Exercise inputs:
· · · ·

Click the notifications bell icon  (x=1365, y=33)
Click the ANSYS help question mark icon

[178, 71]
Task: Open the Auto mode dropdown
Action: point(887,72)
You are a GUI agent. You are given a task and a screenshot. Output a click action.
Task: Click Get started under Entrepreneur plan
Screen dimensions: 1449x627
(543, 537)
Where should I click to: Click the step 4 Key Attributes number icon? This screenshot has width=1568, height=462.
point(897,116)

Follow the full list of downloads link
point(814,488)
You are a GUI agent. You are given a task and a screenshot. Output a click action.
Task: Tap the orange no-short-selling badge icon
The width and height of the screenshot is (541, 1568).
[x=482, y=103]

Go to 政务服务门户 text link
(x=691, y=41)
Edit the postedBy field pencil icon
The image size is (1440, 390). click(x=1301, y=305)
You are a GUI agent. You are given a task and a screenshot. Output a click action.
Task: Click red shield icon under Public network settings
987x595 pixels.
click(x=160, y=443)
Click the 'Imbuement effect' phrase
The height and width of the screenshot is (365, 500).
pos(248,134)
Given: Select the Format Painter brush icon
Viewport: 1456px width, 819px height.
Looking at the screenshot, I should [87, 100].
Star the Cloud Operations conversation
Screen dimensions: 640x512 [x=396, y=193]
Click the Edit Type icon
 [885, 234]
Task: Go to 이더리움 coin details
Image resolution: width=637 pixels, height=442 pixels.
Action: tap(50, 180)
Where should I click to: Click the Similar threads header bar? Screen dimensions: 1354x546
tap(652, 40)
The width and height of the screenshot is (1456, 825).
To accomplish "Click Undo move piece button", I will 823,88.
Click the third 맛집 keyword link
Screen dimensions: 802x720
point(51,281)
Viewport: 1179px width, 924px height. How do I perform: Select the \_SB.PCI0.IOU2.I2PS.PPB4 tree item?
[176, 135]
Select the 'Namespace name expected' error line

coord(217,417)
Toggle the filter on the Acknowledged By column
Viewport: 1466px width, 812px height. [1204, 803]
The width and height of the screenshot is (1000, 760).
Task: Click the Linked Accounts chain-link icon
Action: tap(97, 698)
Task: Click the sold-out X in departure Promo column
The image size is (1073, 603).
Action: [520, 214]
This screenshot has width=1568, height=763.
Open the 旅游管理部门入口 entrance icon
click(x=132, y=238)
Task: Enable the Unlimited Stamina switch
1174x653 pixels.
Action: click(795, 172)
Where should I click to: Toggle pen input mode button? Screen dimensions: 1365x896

· · · ·

Required work:
Reproduce the part of the items above that opens with the line containing "Viewport: 1179px width, 924px" and closes with the line containing "coord(217,417)", keeping every line. Multiply each coordinate in the answers by 1.5 and round it to a whole number, with halves rounded up, and leave all other text and numbers unchanged.

Complete response:
Viewport: 1179px width, 924px height. How do I perform: Select the \_SB.PCI0.IOU2.I2PS.PPB4 tree item?
[264, 203]
Select the 'Namespace name expected' error line

coord(326,626)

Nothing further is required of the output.